WORK TO BE COMPLETED - The range runs from the line containing "This screenshot has width=750, height=421." to the last line of the entries. Restate those lines word for word, without the pictures.

MATERIAL FOR THIS TASK -
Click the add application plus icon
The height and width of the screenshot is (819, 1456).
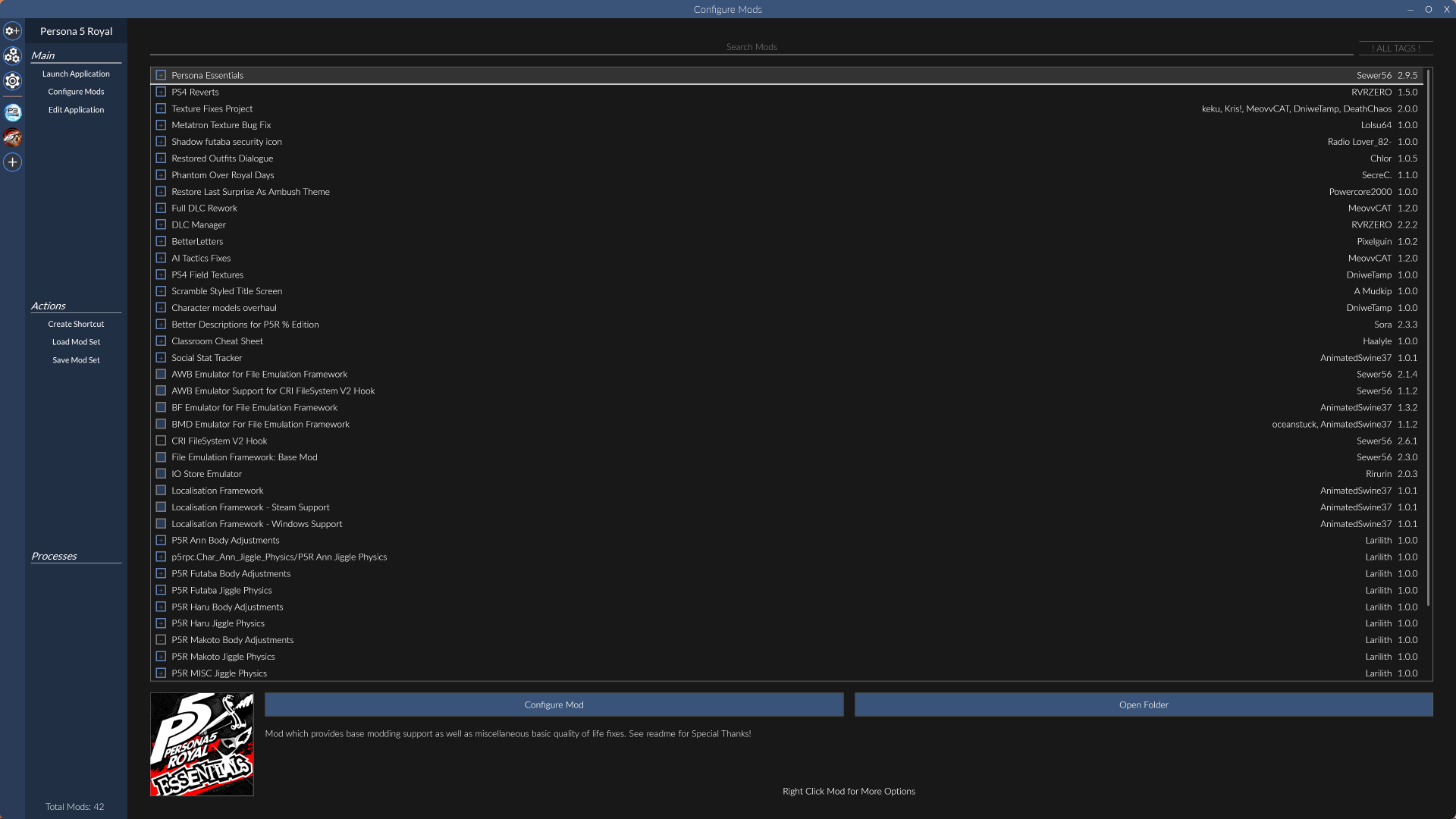pos(12,162)
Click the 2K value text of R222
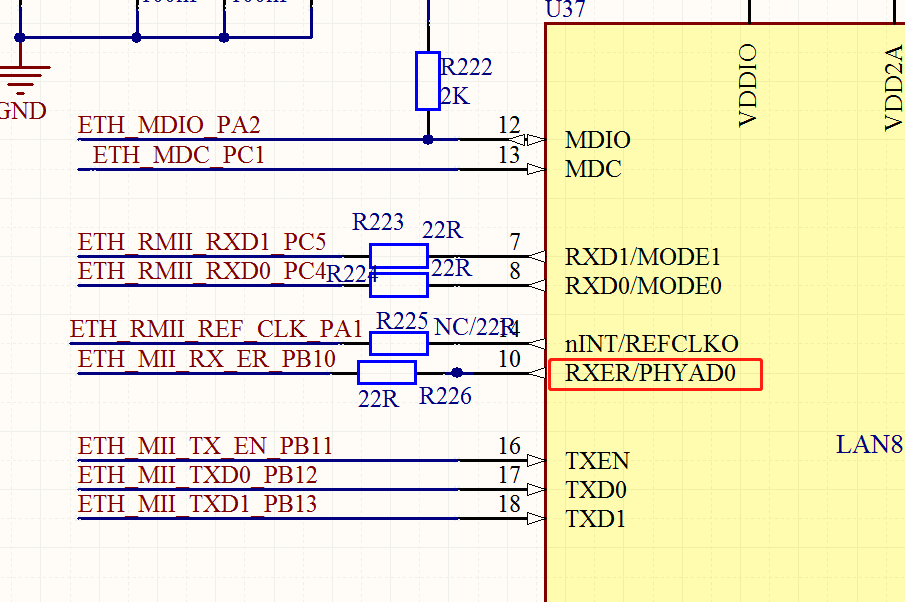This screenshot has width=905, height=602. pos(455,97)
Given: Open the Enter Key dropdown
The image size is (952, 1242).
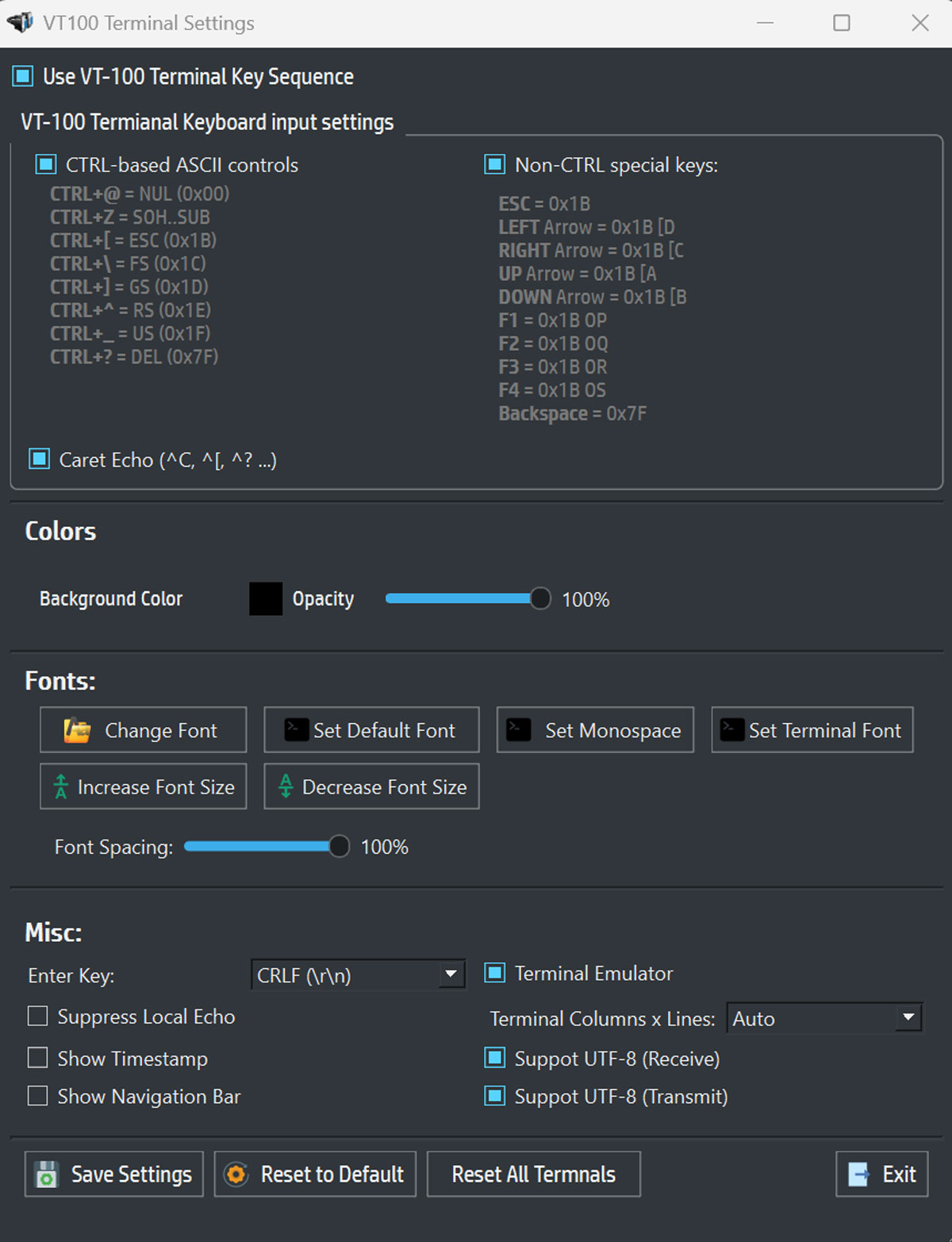Looking at the screenshot, I should coord(449,975).
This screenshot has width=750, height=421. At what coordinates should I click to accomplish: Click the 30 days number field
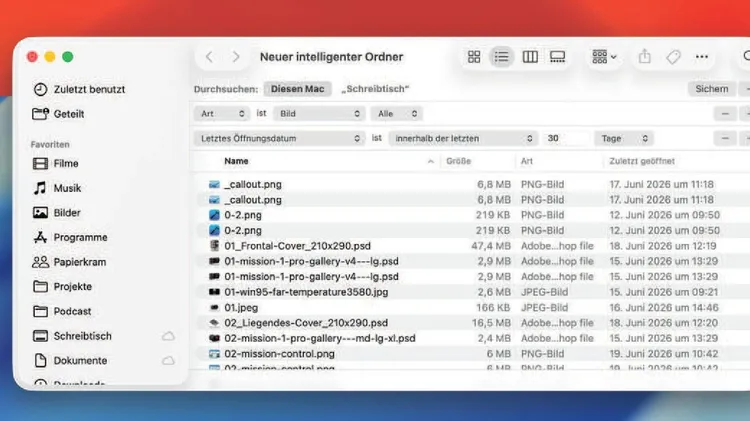(x=565, y=139)
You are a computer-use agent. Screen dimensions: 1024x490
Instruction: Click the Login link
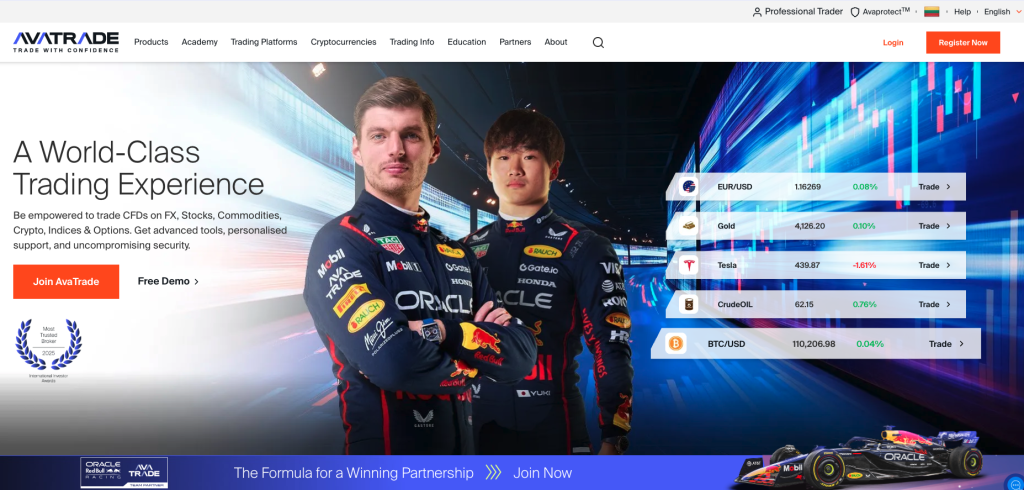(893, 43)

TASK RESULT -
This screenshot has width=750, height=421. At what coordinates should I click to accomplish: Click the 30 days number field
(x=565, y=139)
You are a computer-use agent. Screen dimensions: 1024x490
Instruction: Click the Login link
(893, 43)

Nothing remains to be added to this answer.